For the connectivity evaluation presented below, we use a normalized connectivity measure, λ′, instead of λ. The normalized connectivity λ′, λ′ = λheteroλhomo, where λhomo is the connectivity if the reservoir were homogeneous and λhetero is the connectivity for the actual reservoir. The use of λ′ instead of λ reduces the effects of well distance and reservoir boundaries from the connectivity, as both λhetero and λhomo contain these effects (Kaviani and Jensen, 2010; Soroush et al., 2014). λhomo is calculated analytically using the Multiwell Productivity Index method (Kaviani and Jensen, 2010). Hence, interpreting λ′ is easier than using λ for the evaluation of reservoir heterogeneity because 1) it facilitates connectivity comparisons for wells with differing injector-producer spacing, and 2) it provides a measure of connectivity relative to that obtained in a homogeneous reservoir. Positive λ′ values represent flow conduits (more connectivity than a homogeneous reservoir) while negative λ′ suggests flow barriers (less connectivity than a homogeneous reservoir).

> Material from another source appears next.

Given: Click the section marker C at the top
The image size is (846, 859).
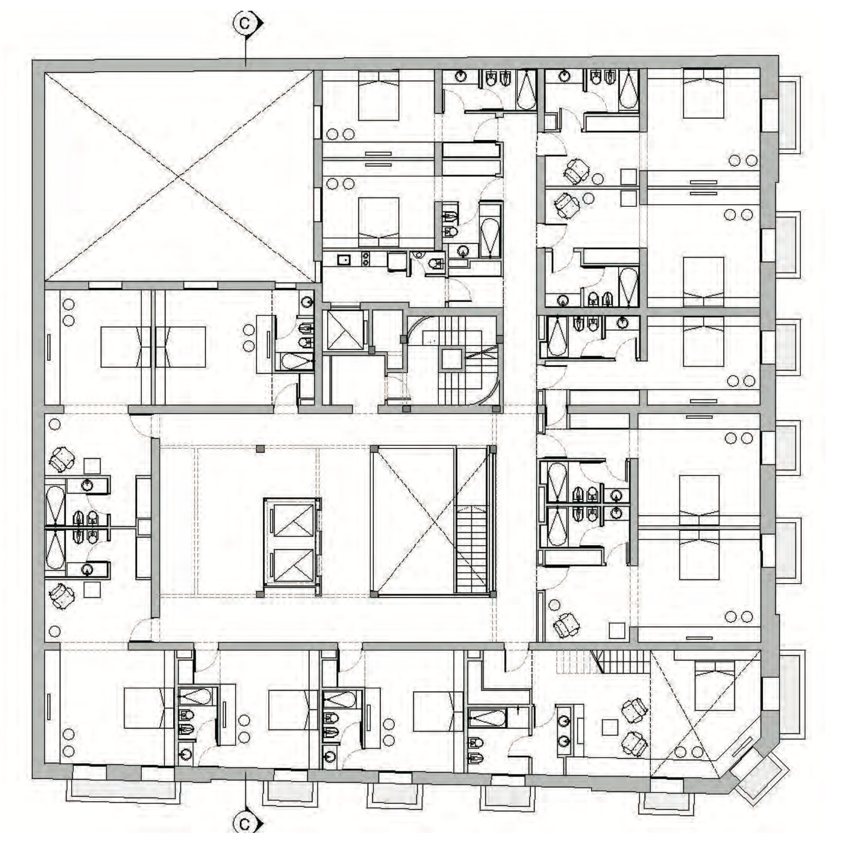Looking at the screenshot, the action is [246, 24].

2.2.1 Window 1 CM-PW analysis

This area is chosen from a location where the conglomerate is thinner than 1 m, suggesting according to Krause et al. (1987) that the conglomerate is not hydraulically important. We chose an area including surrounding producers and two injectors I18 and I37, and the CM-PW was applied for three periods (Fig. 9). The R2 values (CM-PW-predicted vs. measured production) of all three periods are fair to good (Tab. 4). For each period, we estimated L, the ratio of the number of samples to the number of model parameters. L is a figure of merit for the model, where larger values are better than smaller values. Due to a limited number of measurements for the number of parameters to be evaluated (L = 4.5), the statistical variability of the λs might be a reason for the moderate R2 values (Kaviani et al., 2014). Although the 2nd period L = 3.1 is smaller than the 1st period L, we obtain a better R2. History match plots of all periods are provided in Appendix B.

thumbnail Fig. 9

Timeline of Window 1.

Table 4

Window 1 periods – R 2 values based on total predicted vs. total measured production rates during each period.

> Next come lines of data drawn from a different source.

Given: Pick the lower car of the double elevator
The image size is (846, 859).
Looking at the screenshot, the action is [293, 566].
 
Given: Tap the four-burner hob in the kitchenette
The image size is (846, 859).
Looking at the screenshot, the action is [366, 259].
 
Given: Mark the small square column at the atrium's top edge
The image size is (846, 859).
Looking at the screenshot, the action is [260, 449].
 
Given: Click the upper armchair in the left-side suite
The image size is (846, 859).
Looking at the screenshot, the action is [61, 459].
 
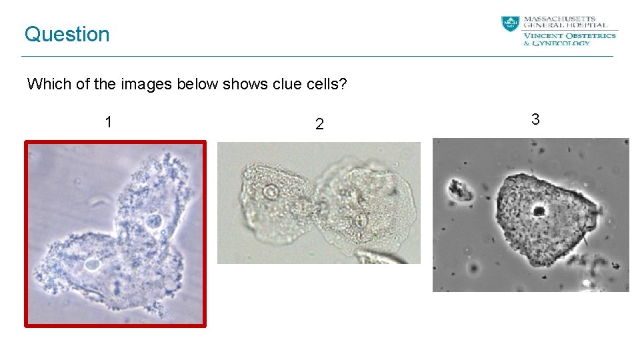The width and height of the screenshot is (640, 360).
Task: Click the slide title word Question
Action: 67,34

Prior to the 1st period, all four producers were fractured (Fig. 9). The CM-PW analysis (Fig. 10) reveals that the largest connectivities are oriented in the NE-SW direction, which is consistent with the SHmax direction in the WCSB (Bell et al., 1994). The pseudo well connectivity is also directed in the NE-SW direction and contributes only to P127 (Fig. 11). According to Alberta Energy Regulator (2014) reports, the operator fractured P127 with 37.5 tons of 20/40 sand, which is the largest amount of pumped proppant when compared to the other wells in Window 1.

thumbnail Fig. 10

Window 1 – normalized connectivity map of the 1st period. Connectivities are larger in the NE-SW direction, consistent with the direction of larger horizontal principal regional stress.

thumbnail Fig. 11

Pseudo well connectivity during the 1st period, showing strong connectivity from wells outside the area with well P127.

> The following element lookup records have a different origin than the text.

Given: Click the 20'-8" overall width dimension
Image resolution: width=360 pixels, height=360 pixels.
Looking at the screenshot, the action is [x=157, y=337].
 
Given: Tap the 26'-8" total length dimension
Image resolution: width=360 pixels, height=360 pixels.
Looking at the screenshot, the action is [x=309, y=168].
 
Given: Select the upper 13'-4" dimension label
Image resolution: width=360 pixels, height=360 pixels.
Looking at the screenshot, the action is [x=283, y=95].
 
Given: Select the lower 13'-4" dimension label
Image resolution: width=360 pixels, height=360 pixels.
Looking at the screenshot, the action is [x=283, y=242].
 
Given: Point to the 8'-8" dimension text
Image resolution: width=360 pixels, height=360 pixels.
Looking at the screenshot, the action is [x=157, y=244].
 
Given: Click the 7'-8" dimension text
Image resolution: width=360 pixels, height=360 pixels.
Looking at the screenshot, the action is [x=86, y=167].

It appears that fracture stimulation of the high permeability well P128 (core kavg = 190 md) was not productive; it was abandoned (Fig. 9) with a water cut of 95% after 6 years of waterflooding. Before the 2nd period, P145 was fractured again, although the reasons are unclear because the CM-PW analysis suggests this well was adequately supported by both I37 and I40. After the P145 re-stimulation, the connectivity with I37 and I40 decreased and P127 is the only well having λ′ > 0 (Fig. 12). The connectivity of I40 – P127 may be larger because P127 was fractured initially with 37.5 tons of proppant, which is 12.5 tons more than the amount used to treat P145 during the same period. We cannot further analyze the connectivity change of P144, as we have no information about the fracturing job of that well.

thumbnail Fig. 12

Window 1 – normalized connectivity map of the 2nd period (P128 abandoned, P145 refractured in 1977).

The 2nd period analysis, after P128’s abandonment and P145’s re-stimulation, shows that P145 benefits very little from the nearby injectors. P145 was fractured for the third time prior to the 3rd CM-PW analysis period (Fig. 9). Further re-fracturing of P145 does not appear to have been effective (Fig. 13); I40 decreased connectivity with all the surrounding producers.

thumbnail Fig. 13

Window 1 – normalized connectivity map of the 3rd period (P145 fractured, P128 abandoned).

The slope of a cumulative injection vs. time plot (Fig. 14) shows the I40 injectivity changes across the three periods and suggests that injection-induced fractures may have been important (Fig. 10). Period 1 shows the steepest slope in Figure 14, indicating the largest injectivity and exhibits the largest connectivities oriented in the SHmax direction. The Period 1 slope is approximately 500 bbl/day, which is much larger than the constrained injection rates typical of this field. Hence, injecting water at this rate creates pressures exceeding the formation breakdown unless there is a significant fracture already present. When the slope of the plot decreases in the 2nd period, we observe that the connection with P145 was lost. However, I40 established a strong connection with P127, which was initially fractured with a larger amount of proppant compared to P145. The increased slope in the 3rd period appears to occur in the fracture shear failure time. Therefore, I40 lost all connections with the surrounding wells. During all three periods, P127 is the only well having strong support from areas outside of the window.

thumbnail Fig. 14

Cumulative injected volume with respect to time for injection well I40 (the numbers 1, 2 and 3 correspond to the periods shown in Fig. 9 and Tab. 4).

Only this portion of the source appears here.